The report "Predictive Maintenance Market by Component, Deployment Type (Cloud and on-Premises), Organization Size (SMES and Enterprises), Vertical, and Region - Global Forecast to 2021", by Markets A Markets states that the predictive maintenance market size is estimated to grow from USD 1,404.3 Mn in 2016 to USD 4,904.0 Mn by 2021, at a Compound Annual Growth Rate (CAGR) of 28.4% during the forecast period.
Consistent with the same, the report by Market Research Future on “Predictive Maintenance Market Research Report – Forecast to 2022” – states that the Predictive Maintenance market is set to touch USD 6334 Mn, at 27% of CAGR by 2022. The report is divided into specific areas such as Predictive Maintenance Market by Component (Service, Solution), by Technique (Vibration Monitoring, Thermo-Graphic Inspection, Oil Analysis), by Deployment (Cloud, On Premise), by End-User (Manufacturing, Aerospace & Defence, Healthcare, Automotive, Transportation, Government).
Predictive maintenance solutions are gaining popularity with their increasing usage across major verticals such as aerospace & defense, energy & utilities, government, healthcare, manufacturing, and transportation & logistics. A major reason for the increasing usage of predictive maintenance solutions is the fact that these solutions provide precise predictions for asset failure that enables enterprises to take corrective actions in time. This ensures that there is no setback to the production.
The manufacturing vertical is expected to have the largest market size in the predictive maintenance market because it is a strategic business function that helps lower maintenance costs thereby increasing profitability.
While the major vendors in the PM market include IBM (US), SAP SE (Germany), Software AG (Germany), General Electric (US), Robert Bosch (Germany), Rockwell Automation (US), PTC (US), Warwick Analytics (UK), RapidMiner (US), and SKF (Sweden), the Asia-Pacific (APAC) region offers huge growth potential for the predictive maintenance market because the APAC countries are investing heavily in increasing the efficiency of their production assets.
According to a study by the World Economic Forum and Accenture, following are some great benefits of predictive maintenance:
“Pretty much every asset has some sort of gauge on it to give you critical information. More and more of these assets are feeding that information back into a consolidated location so you can manage it all from your desk,” says Paul Lachance, President and Chief Technology Officer of Smartware Group, provider of Bigfoot CMMS.
Going forward, as the world gets more integrated with the IoT, automated predictive maintenance will eventually end up as the standard way of managing and mitigating errors and failures.
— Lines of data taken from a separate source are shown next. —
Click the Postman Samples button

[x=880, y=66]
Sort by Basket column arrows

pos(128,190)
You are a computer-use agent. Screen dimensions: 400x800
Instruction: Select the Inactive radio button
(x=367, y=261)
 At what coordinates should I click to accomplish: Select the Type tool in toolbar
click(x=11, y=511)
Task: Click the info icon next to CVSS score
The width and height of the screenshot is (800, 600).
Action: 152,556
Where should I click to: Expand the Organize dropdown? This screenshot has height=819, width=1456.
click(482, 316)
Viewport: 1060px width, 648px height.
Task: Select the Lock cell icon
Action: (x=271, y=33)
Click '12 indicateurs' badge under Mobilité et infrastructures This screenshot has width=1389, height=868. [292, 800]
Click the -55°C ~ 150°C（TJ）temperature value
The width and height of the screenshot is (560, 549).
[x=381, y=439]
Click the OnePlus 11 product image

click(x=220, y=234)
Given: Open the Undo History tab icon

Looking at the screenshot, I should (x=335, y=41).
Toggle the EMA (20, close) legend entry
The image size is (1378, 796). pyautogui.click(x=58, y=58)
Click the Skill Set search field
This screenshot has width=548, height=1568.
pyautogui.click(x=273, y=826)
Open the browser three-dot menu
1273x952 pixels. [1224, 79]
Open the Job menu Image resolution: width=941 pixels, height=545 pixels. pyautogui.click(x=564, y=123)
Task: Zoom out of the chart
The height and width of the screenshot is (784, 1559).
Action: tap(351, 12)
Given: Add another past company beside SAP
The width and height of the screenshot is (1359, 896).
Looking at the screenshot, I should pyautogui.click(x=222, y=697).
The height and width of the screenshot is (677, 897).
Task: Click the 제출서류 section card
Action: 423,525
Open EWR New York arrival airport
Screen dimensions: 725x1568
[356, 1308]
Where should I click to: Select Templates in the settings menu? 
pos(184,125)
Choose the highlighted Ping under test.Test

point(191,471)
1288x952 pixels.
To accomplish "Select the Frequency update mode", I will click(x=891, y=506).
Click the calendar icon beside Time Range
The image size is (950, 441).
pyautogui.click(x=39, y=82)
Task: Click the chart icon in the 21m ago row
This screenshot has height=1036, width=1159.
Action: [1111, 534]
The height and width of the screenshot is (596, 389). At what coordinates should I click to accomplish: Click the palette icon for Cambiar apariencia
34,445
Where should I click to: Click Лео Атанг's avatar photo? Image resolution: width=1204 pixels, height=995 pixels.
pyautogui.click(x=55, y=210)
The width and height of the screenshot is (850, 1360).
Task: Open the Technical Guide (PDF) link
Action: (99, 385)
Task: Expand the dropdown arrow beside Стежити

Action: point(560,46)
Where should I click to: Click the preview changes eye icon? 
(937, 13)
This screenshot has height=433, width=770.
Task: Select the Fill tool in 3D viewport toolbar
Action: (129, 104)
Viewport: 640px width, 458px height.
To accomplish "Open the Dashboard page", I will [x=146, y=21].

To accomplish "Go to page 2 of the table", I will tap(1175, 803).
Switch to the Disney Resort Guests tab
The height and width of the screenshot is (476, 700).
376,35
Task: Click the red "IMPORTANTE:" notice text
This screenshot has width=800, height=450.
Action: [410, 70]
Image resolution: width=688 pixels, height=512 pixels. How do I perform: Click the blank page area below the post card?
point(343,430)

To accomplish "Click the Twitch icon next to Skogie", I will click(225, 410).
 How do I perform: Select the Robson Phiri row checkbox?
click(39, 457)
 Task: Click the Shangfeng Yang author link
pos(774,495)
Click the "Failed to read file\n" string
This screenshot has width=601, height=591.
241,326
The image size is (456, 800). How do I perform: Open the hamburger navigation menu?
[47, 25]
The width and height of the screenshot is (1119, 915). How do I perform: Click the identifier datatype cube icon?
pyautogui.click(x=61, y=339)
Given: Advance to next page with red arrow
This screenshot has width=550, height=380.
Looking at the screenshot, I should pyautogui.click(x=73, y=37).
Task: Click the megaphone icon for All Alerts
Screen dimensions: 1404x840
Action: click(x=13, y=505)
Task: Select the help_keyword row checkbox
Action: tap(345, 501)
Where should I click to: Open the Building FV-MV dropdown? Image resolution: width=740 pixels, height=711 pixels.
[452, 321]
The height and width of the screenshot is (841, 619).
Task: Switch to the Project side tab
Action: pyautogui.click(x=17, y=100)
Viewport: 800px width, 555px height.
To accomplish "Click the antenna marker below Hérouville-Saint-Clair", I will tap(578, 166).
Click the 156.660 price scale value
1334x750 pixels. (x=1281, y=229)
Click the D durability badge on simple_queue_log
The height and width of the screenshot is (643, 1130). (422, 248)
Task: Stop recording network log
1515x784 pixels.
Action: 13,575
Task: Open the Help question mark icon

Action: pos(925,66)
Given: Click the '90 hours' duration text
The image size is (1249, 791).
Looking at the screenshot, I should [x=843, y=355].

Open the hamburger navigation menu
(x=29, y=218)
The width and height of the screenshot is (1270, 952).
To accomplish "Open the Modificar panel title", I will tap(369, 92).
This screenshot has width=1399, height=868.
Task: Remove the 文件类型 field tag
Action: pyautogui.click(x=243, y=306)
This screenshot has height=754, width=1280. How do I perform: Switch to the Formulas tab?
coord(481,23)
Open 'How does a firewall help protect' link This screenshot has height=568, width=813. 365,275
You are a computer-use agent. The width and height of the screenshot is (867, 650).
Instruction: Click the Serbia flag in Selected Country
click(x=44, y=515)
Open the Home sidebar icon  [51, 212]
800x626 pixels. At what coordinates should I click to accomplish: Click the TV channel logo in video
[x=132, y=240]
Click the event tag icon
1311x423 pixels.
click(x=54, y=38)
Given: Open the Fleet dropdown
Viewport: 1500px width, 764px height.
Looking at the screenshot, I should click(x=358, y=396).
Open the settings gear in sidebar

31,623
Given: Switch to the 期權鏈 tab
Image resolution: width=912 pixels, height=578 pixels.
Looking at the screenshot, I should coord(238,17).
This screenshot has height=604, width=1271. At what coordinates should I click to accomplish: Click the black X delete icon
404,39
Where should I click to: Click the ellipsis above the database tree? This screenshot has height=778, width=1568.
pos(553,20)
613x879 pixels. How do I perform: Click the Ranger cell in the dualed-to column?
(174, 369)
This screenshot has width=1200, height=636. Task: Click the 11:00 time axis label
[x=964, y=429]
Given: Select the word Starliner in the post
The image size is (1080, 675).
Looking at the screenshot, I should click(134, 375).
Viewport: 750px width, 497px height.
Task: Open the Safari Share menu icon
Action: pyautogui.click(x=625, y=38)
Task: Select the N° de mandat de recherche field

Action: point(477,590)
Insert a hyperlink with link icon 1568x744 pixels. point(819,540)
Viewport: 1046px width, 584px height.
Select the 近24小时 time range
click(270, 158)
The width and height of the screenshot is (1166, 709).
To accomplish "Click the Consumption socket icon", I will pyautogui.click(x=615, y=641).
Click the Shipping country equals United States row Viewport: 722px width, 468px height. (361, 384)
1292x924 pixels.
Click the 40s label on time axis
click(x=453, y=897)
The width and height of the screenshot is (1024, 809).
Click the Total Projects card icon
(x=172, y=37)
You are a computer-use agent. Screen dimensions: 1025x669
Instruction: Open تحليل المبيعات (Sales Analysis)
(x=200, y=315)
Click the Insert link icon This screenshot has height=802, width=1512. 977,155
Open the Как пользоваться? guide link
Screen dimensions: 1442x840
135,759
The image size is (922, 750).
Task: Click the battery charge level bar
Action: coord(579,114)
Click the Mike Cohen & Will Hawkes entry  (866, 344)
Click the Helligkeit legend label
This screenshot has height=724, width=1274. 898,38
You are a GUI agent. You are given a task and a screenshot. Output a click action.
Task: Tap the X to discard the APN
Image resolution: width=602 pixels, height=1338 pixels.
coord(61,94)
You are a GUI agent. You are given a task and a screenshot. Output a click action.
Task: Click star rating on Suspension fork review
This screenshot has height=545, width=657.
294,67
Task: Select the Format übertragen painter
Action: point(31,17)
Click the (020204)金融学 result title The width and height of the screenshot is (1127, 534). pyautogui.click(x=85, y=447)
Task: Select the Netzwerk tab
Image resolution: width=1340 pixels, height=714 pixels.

The twin benefits are of course performance optimisation and significant reductions in maintenance and inspection costs.
In an environment of interoperable components and devices, across a range of very different scenarios, automation is vital to ensure efficiency and smooth functioning. Manual methods in predictive maintenance will end up far more time-consuming, tedious, and resource-intensive, and therefore detrimental to any business.